The ModerationService class integrates with the OpenAI Moderation Model to analyze user content for safety violations. In the analyzeContent method, the input text is first wrapped in a ModerationPrompt object, which serves as the structured request passed to the moderation API. The model processes this prompt and produces a ModerationResponse, which contains detailed results about the categories that may have been triggered by the content.

The summarizeViolations method then inspects the Categories object within each ModerationResult. For every flagged category, the method adds a descriptive label to an ArrayList. Finally, it returns either a message confirming no violations or a formatted string listing all the categories that were violated.

REST Controller

We expose a REST endpoint that receives text and responds with moderation results.

@RestController
@RequestMapping("/api/moderation")
public class ModerationController {

    private final ModerationService moderationService;

    public ModerationController(ModerationService moderationService) {
        this.moderationService = moderationService;
    }

    @PostMapping
    public ResponseEntity<String> moderate(@RequestBody String input) {
        String result = moderationService.analyzeContent(input);
        return ResponseEntity.ok(result);
    }
}

This controller defines a REST API for moderating text input. When a POST request is made to /api/moderation, the provided text is passed to the ModerationService, which analyzes it and returns detected category violations. The result is wrapped in a ResponseEntity and sent back to the client as the response.

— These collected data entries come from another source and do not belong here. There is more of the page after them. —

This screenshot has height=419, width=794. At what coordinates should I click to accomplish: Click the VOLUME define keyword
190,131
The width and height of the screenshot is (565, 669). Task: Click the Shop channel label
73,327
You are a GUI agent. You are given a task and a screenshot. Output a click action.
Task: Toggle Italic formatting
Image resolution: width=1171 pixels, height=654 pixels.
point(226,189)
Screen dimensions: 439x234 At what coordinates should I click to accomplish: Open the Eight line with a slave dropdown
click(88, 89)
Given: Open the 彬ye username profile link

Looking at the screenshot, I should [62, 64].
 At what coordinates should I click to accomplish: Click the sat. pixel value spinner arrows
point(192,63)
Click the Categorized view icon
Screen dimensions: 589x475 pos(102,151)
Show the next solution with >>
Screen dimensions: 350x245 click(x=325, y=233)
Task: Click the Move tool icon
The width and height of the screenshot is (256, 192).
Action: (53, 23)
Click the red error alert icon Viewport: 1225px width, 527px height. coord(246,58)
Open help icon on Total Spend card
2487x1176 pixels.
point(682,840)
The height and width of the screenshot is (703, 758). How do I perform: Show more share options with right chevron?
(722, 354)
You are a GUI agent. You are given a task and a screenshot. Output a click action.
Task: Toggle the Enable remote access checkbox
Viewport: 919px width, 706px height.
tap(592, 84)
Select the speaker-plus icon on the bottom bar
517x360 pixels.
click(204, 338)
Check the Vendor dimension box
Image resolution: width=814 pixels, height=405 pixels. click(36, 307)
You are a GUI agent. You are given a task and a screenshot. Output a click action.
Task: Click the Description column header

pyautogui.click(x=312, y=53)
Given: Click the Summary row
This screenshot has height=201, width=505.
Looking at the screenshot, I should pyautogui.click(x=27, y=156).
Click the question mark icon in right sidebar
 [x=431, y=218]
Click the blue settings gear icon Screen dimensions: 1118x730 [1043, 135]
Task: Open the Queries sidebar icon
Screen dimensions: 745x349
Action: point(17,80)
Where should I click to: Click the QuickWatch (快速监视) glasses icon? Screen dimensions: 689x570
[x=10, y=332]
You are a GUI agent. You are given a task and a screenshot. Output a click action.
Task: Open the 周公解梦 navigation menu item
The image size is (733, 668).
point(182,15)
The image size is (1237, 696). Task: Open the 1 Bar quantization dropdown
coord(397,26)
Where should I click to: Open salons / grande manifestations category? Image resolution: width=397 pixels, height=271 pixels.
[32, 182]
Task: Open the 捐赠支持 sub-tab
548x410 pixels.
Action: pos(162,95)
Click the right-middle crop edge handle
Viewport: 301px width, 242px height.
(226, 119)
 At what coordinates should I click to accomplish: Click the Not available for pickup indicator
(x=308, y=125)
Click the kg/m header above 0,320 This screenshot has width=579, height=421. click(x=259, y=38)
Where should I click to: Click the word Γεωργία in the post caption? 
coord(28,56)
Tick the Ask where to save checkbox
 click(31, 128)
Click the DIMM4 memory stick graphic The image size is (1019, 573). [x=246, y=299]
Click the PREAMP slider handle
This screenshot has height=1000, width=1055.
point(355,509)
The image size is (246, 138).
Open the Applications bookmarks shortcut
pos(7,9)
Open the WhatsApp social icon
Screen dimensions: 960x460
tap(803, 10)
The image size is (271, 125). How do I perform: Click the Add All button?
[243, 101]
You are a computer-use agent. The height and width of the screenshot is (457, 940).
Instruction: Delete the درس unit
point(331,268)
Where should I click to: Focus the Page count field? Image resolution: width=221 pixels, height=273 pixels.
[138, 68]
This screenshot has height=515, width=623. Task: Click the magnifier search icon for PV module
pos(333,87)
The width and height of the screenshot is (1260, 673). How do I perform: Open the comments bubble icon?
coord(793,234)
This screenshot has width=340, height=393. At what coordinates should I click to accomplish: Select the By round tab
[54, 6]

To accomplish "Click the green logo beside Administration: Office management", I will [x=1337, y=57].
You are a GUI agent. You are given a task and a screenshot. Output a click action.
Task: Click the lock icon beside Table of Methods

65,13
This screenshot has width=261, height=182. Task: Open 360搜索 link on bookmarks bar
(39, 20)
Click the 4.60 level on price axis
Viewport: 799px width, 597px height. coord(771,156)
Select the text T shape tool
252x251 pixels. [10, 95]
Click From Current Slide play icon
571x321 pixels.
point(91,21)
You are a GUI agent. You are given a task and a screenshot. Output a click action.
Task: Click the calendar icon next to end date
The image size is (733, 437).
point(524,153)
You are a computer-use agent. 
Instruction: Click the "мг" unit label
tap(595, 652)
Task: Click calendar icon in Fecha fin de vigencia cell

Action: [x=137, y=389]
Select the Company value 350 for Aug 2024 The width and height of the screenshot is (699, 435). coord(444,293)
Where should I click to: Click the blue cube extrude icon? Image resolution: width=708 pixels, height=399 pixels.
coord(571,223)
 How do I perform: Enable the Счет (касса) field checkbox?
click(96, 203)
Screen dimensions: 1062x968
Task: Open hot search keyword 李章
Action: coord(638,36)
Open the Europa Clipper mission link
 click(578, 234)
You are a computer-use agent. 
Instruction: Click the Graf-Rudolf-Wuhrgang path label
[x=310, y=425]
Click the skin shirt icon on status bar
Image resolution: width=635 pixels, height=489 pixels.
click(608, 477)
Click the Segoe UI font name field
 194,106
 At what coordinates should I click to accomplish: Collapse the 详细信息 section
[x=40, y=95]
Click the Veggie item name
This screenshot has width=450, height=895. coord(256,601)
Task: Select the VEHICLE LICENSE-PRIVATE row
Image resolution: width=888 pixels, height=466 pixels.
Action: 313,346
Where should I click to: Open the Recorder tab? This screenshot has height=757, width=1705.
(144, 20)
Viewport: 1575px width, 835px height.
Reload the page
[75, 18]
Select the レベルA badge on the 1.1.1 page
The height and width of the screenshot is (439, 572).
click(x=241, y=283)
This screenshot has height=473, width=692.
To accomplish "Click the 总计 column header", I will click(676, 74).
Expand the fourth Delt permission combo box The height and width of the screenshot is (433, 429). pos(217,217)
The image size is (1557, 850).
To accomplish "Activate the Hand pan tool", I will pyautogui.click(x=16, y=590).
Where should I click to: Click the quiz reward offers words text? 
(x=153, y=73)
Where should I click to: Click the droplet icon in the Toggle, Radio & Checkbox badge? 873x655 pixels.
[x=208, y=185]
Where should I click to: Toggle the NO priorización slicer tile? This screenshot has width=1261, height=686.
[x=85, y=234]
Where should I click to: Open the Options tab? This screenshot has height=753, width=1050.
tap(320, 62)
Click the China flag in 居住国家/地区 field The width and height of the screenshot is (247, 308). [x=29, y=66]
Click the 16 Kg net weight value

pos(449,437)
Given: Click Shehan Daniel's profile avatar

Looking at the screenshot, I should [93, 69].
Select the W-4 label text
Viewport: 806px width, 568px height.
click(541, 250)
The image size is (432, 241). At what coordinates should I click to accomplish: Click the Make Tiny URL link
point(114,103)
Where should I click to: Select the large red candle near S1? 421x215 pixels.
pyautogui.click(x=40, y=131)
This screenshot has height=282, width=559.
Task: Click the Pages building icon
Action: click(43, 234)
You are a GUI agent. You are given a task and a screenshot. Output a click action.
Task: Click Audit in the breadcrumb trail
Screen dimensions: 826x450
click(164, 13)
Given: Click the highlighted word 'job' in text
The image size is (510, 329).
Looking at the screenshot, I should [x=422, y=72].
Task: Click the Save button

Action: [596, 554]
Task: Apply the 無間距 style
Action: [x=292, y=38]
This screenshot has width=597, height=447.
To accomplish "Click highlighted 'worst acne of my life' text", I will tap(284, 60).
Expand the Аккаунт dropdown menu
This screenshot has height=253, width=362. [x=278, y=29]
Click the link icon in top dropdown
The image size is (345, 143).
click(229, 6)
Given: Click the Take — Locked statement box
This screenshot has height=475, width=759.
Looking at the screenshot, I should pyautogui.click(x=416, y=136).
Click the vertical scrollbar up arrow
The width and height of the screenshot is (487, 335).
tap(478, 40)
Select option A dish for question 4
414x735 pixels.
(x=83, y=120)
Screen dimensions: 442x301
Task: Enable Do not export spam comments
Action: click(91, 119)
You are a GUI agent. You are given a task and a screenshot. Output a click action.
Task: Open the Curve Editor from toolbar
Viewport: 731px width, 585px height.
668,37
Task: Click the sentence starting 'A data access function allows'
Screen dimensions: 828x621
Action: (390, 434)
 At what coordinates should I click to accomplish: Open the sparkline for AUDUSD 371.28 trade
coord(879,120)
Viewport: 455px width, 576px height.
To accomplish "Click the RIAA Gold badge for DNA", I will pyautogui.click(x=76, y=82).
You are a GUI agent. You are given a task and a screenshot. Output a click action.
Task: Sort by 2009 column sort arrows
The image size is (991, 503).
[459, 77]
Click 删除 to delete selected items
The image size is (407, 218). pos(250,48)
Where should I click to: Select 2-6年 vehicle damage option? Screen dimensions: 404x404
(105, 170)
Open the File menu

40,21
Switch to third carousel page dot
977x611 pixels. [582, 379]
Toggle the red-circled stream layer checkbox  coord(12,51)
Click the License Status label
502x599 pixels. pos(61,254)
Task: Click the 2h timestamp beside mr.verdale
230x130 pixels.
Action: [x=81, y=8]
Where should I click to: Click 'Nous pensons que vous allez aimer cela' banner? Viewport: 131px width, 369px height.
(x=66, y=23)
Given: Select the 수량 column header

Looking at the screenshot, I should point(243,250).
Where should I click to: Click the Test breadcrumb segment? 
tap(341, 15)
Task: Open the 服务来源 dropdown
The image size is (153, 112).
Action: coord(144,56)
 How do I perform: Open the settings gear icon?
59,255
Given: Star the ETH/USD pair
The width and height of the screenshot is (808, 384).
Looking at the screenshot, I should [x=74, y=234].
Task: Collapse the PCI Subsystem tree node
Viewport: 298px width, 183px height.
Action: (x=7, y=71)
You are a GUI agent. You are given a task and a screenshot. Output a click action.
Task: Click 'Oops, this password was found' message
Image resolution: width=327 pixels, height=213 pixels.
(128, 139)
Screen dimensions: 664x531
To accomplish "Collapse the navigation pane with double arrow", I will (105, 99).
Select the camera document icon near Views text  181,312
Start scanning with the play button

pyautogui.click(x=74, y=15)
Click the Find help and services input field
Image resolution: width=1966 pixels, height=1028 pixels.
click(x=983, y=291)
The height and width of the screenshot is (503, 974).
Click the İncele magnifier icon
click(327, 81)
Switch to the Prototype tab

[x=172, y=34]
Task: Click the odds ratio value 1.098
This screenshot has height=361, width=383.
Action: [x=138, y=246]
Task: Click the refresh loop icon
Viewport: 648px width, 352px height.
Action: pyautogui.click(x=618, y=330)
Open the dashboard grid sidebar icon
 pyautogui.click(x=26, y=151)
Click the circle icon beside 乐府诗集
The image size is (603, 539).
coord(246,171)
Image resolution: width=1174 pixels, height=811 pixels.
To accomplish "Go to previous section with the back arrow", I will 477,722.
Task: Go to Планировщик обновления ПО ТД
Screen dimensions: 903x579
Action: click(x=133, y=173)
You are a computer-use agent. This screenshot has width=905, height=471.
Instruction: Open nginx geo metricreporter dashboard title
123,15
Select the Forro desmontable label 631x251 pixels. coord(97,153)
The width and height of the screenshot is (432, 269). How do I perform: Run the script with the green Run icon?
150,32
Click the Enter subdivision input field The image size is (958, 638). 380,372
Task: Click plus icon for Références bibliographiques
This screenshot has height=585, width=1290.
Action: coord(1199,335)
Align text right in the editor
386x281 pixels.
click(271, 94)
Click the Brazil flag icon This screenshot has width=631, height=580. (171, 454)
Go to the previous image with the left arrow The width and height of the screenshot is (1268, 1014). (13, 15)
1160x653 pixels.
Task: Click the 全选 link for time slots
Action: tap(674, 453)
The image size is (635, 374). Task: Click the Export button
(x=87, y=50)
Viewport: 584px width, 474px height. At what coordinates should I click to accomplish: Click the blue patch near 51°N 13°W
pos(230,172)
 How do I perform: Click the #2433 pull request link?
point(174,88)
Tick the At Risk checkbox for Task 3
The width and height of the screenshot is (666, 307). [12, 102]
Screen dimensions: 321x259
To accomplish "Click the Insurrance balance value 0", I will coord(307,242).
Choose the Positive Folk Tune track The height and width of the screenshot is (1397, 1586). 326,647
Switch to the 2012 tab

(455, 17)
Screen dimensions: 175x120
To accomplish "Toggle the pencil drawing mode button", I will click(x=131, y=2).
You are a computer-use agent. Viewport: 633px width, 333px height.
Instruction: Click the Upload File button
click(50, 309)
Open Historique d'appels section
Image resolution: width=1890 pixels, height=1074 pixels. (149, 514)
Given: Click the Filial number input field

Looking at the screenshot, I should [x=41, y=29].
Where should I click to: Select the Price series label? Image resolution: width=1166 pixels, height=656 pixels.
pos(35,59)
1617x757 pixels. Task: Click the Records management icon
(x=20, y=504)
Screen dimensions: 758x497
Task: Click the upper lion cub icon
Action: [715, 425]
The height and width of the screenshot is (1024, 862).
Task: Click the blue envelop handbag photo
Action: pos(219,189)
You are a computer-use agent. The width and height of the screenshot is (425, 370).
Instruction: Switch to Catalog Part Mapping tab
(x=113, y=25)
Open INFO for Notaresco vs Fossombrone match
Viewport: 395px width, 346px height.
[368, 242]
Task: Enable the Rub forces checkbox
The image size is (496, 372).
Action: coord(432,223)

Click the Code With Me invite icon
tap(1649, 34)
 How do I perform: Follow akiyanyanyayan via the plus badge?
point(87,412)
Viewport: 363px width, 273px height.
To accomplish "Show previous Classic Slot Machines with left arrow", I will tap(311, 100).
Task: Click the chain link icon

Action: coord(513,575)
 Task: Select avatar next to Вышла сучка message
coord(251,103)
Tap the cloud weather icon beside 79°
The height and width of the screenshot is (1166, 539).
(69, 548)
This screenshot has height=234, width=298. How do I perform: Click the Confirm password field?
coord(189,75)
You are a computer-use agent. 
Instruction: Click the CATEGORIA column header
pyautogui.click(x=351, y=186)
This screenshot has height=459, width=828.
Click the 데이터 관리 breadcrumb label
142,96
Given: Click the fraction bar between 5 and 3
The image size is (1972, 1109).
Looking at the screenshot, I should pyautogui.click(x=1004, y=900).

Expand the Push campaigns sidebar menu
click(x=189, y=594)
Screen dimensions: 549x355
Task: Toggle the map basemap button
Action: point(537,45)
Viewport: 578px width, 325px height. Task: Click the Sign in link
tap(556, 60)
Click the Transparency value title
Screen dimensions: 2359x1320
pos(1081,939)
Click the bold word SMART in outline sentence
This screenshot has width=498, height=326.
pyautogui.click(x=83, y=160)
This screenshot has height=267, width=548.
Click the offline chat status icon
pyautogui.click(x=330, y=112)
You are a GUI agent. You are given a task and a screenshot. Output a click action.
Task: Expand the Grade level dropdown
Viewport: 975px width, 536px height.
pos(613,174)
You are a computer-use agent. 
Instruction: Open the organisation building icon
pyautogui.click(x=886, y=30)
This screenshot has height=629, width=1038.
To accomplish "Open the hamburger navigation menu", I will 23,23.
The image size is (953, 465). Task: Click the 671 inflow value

4. Running and Testing the Application

After completing the configuration, start the application using mvn spring-boot:run, and proceed to test moderation with various inputs.

Violence

curl -X POST http://localhost:8080/api/moderation \
     -H "Content-Type: text/plain" \
     -d "I want to hurt someone badly."

Harassment and Hate

curl -X POST http://localhost:8080/api/moderation \
     -H "Content-Type: text/plain" \
     -d "You are worthless and I hate your existence."

5. Conclusion

In this article, we demonstrated how to integrate the OpenAI Moderation Model into a Spring Boot application using Spring AI. We covered setting up dependencies, configuring the application, implementing the service layer for handling moderation logic, and exposing a REST endpoint to analyze user input. With this setup, you can add a content safety layer to your Spring applications, ensuring that harmful or unsafe content is detected before being processed or displayed.